As a fertility expert and acupuncturist, my practice's philosophy looks at the patient as a whole, which requires we take an inventory of how she lives day-to-day. I often find some real blind spots that only take a little insight to change. Here are five lifestyle factors that you might be overlooking day to day.
1. Artificial light and lack of sleep:
Committing to a restful sleep routine and even a nightly ritual on a regular basis can enhance your fertility by lowering your stress levels. The quality of your rest also matters for your overall health and likely your fertility, too. We sleep best in darkness, so switch off those lights (especially on screens or fluorescents) before bed, and be conscious of an intention to relax. If you can't avoid light pollution, try blackout curtains or an eye mask and allow yourself to go without an alarm for a few weekends to see how many hours of rest you honestly need.

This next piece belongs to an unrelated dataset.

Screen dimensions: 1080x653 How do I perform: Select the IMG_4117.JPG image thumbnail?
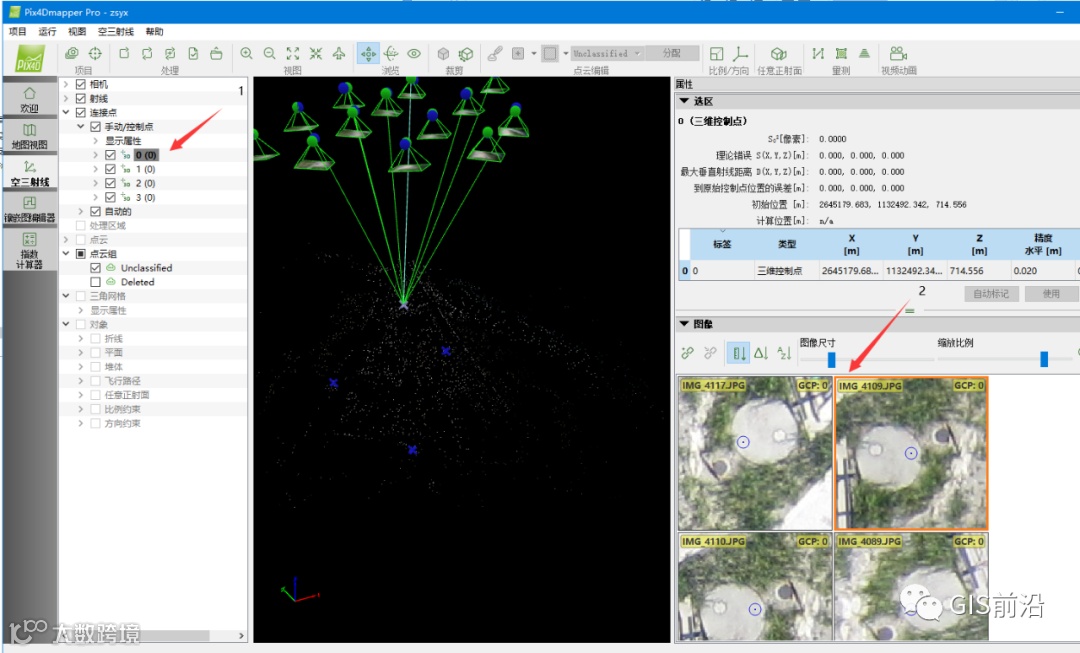click(754, 455)
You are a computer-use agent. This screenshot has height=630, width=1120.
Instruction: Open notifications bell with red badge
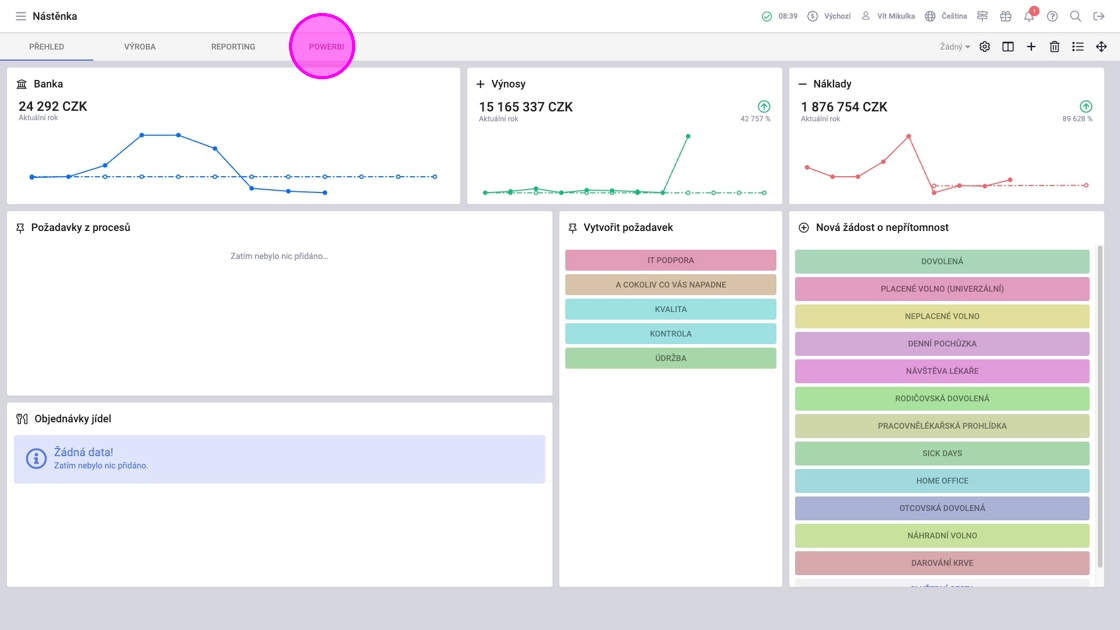[x=1029, y=15]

2. Vitamin D and sunshine:
Research shows that this vitamin is important for both women (and men) who are trying to conceive. If you're not sure whether you're getting enough, ask your doctor to test for it. Your blood work will be able to show whether you are at a good level and whether you're absorbing it. Getting some sunshine on a daily basis (with sunscreen) can also help you absorb and process it in order to boost your fertility.
3. Personal lubricants:
You are likely getting intimate with your partner during ovulation, but you also want to make sure you're helping your chances of conception by using a proper, if any, lubricant. Lubricants often have spermicide and certain chemicals that reduce the impact of lovemaking. Look for lubes that are sperm-friendly, pH balanced, contain no glycerin, and are paraben-free.
4. Body weight:
Sometimes it's best not to go to the gym every single day or to double up on the spin classes. A BMI that is too high is well-known as a fertility issue but so is being underweight. Ideally, it's best for couples to discuss weight, diet, and exercise with their doctors as they begin looking forward to pregnancy. Your doctor can help you figure out a healthy body weight goal for you.
5. Phthalate and plastic exposure:
Although avoiding plastic seems like quite the feat, any sort of reduction can help to enhance your fertility. This is due to phthalates, which are released by a number of blended plastic products in our everyday lives, from food storage containers, to shrink wrap and plastic Saran wrap. These endocrine disrupters can affect your body's natural ability to regulate your reproductive system. Instead, opt for glass jars, paper bags, and (whenever possible) non-plastic reusable items.
Changing habits for optimal fertility is really about taking into account all of the factors in your life, including some that you've held on to for a while. While each of these factors might seem small in value, they definitely add up to a cleaner, more fertile lifestyle when approached together. Realigning your routine to be mindful of a quick walk outside or trading your plastic containers for glass could end up supporting your health and fertility far more than you could expect. And as with almost all fertility advice, these factors will also help your lifestyle, and the environment, overall.